So I’m currently being subjected to “onboarding” after being hired some 3 months ago at a Fortune 50 company as a mid-level software developer.
For context, this is a company that had literally hired single digits of bootcamp-taught developers prior to this fall, when they decided to open up hiring to qualified non-CS grads. College grads have for years been hired into a year-long onboarding program where they don’t even get their “real job” until they’ve been here a year and done a bunch of training and some rotations with various teams.
So they’re trying to figure out how best to onboard people with more experience with professional development but who aren’t being hired into senior or lead roles. Fair enough.

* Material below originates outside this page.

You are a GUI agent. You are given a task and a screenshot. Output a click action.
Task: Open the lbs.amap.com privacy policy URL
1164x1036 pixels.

The joke is twofold: One, this is my second (whee) job in the field having been working as a full-stack dev at a startup for the last year. Two, I’ve been here for a few months already so I’ve been pretty well and truly onboarded as far as best practices and tech stack for my team and all that.
I lied: The joke is threefold. Three: The stuff they’re having us spend two weeks in a classroom on is not fucking rocket surgery, for fuck’s sake. Agile methodology and ceremonies. Basic TDD concepts. Monitoring vs logging. CI/CD pipelines. Basic REST API concepts (contracts, naming conventions, etc). What a “product owner” is.
This all would have been fine if I were fresh out the bootcamp. Interesting, even. Not so much today. Okay, fine. Whatever, it’s two weeks, they’re paying me for it, whatever.
HO HO HO, DEAR READER. It’s so much dumber than that!
So we get broken up into “pods” of 5-6 people with a coach, we write tickets and start tracking them, yadda yadda. But then we are informed that we will be mob-developing everything.
Remember every bad primary-education class ever, where 75% of the kids in the room didn’t give a single fuck about anything, and so every time the teacher asked a question there were crickets for 10-20 seconds before either you or some other nerd raised their hand to answer the fucking obvious question at hand, or miraculously one of the other people in the class tentatively ventured forth with “um, x is less than y?” Yeah, do that but in a professional context for two fucking weeks.
HO HO- fuck nope it gets worse. Get dressed down for talking too much and dominating conversations because the rest of the geniuses out there are apparently not fucking functional adults and can’t raise their hand or offer an opinion on anything. Apparently we’re supposed to let that 10-20 second purgatory extend until someone else finally has a neuron fire a single feeble spark that briefly punches through the suffocating darkness that is crushing all happiness and joy out of our very spirits because we’re all fucking stuck here until the end of the week.
I may be a little frustrated at this very moment.